[Instructions for the task]
Transcribe the listing below only from the line with "Click the 断路器" up to and including the line with "Click the POL tag beside Szymon Marciniak".

[Entries shown]

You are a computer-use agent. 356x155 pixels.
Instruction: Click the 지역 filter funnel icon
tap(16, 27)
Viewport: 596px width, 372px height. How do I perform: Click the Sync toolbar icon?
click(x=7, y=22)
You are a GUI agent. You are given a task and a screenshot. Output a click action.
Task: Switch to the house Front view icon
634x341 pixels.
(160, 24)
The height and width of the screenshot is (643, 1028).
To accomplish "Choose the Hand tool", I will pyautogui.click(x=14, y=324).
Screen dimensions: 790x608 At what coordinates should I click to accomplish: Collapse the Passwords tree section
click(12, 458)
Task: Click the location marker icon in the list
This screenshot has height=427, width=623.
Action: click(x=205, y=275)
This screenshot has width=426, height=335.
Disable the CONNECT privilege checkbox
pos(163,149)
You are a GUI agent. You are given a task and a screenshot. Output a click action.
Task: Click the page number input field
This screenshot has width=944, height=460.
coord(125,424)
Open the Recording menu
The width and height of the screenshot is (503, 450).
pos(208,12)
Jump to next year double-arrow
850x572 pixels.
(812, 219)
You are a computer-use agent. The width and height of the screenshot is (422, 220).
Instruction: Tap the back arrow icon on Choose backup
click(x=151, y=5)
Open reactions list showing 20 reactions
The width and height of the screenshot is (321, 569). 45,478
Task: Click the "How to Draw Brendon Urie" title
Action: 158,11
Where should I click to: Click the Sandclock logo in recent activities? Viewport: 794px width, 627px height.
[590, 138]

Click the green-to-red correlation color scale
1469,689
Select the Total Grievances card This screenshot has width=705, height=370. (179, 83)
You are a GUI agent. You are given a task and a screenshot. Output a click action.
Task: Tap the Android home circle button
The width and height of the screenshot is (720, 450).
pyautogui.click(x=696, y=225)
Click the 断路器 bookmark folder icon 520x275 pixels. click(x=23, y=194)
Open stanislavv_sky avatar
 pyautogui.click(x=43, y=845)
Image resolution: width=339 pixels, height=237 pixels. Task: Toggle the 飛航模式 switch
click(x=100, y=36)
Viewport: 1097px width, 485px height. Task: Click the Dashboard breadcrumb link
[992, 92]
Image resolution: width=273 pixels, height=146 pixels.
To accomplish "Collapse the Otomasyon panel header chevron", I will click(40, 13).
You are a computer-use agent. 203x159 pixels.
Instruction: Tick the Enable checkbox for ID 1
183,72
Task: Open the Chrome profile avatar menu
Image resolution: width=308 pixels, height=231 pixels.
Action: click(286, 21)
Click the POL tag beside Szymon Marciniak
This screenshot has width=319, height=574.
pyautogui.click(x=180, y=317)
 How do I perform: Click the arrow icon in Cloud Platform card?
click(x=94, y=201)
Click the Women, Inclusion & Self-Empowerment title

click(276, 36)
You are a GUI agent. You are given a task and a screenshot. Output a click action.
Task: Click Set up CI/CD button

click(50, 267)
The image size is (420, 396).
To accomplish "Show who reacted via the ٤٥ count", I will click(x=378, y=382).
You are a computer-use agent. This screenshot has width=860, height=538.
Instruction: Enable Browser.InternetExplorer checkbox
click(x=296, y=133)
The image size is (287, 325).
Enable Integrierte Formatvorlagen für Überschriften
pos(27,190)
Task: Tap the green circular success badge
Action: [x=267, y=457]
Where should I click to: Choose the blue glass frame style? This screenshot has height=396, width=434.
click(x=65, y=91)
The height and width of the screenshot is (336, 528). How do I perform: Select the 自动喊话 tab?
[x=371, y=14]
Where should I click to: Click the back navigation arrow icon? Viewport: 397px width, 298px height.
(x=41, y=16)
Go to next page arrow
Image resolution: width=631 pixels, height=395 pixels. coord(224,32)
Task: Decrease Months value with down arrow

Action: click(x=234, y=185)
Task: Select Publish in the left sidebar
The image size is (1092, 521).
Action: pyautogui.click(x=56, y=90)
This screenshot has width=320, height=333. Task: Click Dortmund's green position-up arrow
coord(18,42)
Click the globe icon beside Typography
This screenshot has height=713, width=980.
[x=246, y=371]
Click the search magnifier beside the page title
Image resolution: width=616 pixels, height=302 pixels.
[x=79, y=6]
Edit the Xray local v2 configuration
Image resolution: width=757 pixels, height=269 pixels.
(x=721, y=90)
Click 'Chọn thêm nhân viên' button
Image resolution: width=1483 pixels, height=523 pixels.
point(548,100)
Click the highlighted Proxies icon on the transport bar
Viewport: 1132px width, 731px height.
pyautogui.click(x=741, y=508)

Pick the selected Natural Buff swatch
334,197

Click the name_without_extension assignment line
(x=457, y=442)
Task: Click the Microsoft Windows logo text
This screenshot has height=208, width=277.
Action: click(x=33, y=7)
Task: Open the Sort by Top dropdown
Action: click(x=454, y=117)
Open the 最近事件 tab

[Written answer]
Click the 断路器 bookmark folder icon 520x275 pixels. click(x=23, y=194)
Open stanislavv_sky avatar
 pyautogui.click(x=43, y=845)
Image resolution: width=339 pixels, height=237 pixels. Task: Toggle the 飛航模式 switch
click(x=100, y=36)
Viewport: 1097px width, 485px height. Task: Click the Dashboard breadcrumb link
[992, 92]
Image resolution: width=273 pixels, height=146 pixels.
To accomplish "Collapse the Otomasyon panel header chevron", I will click(40, 13).
You are a computer-use agent. 203x159 pixels.
Instruction: Tick the Enable checkbox for ID 1
183,72
Task: Open the Chrome profile avatar menu
Image resolution: width=308 pixels, height=231 pixels.
Action: click(286, 21)
Click the POL tag beside Szymon Marciniak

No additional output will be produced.